• _Your objective_
Every record must be copied exactly, from first line to last.

BEGIN Records provided

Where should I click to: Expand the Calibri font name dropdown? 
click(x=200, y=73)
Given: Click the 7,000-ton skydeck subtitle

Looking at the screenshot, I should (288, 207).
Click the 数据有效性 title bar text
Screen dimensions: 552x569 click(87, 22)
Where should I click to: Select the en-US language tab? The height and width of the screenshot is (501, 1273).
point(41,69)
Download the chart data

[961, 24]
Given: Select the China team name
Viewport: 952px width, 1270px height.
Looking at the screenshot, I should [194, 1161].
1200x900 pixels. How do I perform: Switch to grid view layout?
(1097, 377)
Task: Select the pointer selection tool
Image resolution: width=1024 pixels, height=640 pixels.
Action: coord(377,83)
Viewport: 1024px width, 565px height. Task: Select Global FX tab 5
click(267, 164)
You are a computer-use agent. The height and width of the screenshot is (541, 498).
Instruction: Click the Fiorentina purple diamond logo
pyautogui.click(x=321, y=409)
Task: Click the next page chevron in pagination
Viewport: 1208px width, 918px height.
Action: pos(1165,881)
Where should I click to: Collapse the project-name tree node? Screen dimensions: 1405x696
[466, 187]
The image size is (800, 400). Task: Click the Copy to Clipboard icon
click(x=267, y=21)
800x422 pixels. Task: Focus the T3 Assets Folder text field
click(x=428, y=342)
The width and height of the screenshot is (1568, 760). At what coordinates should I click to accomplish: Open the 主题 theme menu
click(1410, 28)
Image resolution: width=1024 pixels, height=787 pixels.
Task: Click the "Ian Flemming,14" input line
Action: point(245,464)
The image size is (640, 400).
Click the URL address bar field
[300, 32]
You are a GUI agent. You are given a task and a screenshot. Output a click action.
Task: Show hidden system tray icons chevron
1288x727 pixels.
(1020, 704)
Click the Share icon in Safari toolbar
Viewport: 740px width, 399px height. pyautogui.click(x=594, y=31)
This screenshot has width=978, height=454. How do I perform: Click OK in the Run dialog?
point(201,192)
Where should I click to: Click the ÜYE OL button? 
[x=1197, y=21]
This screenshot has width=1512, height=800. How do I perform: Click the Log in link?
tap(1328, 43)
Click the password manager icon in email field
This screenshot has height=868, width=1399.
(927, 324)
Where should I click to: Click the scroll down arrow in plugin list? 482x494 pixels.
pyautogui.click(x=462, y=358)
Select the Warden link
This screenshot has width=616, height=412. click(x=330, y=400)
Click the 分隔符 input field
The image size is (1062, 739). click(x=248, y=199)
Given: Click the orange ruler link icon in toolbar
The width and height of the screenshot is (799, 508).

END Records provided

• _Expected answer_
Where should I click to: Expand the Calibri font name dropdown? 
click(x=200, y=73)
Given: Click the 7,000-ton skydeck subtitle

Looking at the screenshot, I should (288, 207).
Click the 数据有效性 title bar text
Screen dimensions: 552x569 click(87, 22)
Where should I click to: Select the en-US language tab? The height and width of the screenshot is (501, 1273).
point(41,69)
Download the chart data

[961, 24]
Given: Select the China team name
Viewport: 952px width, 1270px height.
Looking at the screenshot, I should [194, 1161].
1200x900 pixels. How do I perform: Switch to grid view layout?
(1097, 377)
Task: Select the pointer selection tool
Image resolution: width=1024 pixels, height=640 pixels.
Action: coord(377,83)
Viewport: 1024px width, 565px height. Task: Select Global FX tab 5
click(267, 164)
You are a computer-use agent. The height and width of the screenshot is (541, 498).
Instruction: Click the Fiorentina purple diamond logo
pyautogui.click(x=321, y=409)
Task: Click the next page chevron in pagination
Viewport: 1208px width, 918px height.
Action: pos(1165,881)
Where should I click to: Collapse the project-name tree node? Screen dimensions: 1405x696
[466, 187]
The image size is (800, 400). Task: Click the Copy to Clipboard icon
click(x=267, y=21)
800x422 pixels. Task: Focus the T3 Assets Folder text field
click(x=428, y=342)
The width and height of the screenshot is (1568, 760). At what coordinates should I click to accomplish: Open the 主题 theme menu
click(1410, 28)
Image resolution: width=1024 pixels, height=787 pixels.
Task: Click the "Ian Flemming,14" input line
Action: point(245,464)
The image size is (640, 400).
Click the URL address bar field
[300, 32]
You are a GUI agent. You are given a task and a screenshot. Output a click action.
Task: Show hidden system tray icons chevron
1288x727 pixels.
(1020, 704)
Click the Share icon in Safari toolbar
Viewport: 740px width, 399px height. pyautogui.click(x=594, y=31)
This screenshot has width=978, height=454. How do I perform: Click OK in the Run dialog?
point(201,192)
Where should I click to: Click the ÜYE OL button? 
[x=1197, y=21]
This screenshot has width=1512, height=800. How do I perform: Click the Log in link?
tap(1328, 43)
Click the password manager icon in email field
This screenshot has height=868, width=1399.
(927, 324)
Where should I click to: Click the scroll down arrow in plugin list? 482x494 pixels.
pyautogui.click(x=462, y=358)
Select the Warden link
This screenshot has width=616, height=412. click(x=330, y=400)
Click the 分隔符 input field
The image size is (1062, 739). click(x=248, y=199)
Given: Click the orange ruler link icon in toolbar
The width and height of the screenshot is (799, 508).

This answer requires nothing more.